Data for the task:

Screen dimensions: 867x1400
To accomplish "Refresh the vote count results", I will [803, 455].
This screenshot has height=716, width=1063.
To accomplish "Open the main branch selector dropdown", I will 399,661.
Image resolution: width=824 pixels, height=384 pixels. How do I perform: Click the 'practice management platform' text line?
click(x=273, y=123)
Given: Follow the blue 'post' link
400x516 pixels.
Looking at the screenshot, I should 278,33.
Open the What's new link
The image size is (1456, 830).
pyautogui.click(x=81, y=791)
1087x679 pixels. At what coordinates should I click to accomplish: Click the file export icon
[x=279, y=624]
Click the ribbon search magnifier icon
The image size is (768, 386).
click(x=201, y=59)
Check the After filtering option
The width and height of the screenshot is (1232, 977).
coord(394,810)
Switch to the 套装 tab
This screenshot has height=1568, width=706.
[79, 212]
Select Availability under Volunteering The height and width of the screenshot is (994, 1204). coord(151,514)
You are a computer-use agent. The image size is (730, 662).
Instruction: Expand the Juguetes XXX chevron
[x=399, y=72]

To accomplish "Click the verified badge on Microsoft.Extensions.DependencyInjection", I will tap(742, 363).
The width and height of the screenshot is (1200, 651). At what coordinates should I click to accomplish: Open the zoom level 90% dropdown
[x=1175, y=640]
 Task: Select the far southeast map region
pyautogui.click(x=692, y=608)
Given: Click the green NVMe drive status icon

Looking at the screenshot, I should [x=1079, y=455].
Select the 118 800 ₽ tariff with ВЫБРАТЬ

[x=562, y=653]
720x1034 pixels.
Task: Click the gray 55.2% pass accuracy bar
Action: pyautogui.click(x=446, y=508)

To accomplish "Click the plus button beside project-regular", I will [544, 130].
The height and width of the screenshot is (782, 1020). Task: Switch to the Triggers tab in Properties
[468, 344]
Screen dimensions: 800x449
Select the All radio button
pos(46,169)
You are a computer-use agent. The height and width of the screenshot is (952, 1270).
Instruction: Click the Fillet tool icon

What needs to be done: Whenever a line in the entries above includes the word "agent", pull that line out.

Exercise result:
You are a computer-use agent. The image size is (730, 662).
You are a computer-use agent. The height and width of the screenshot is (952, 1270).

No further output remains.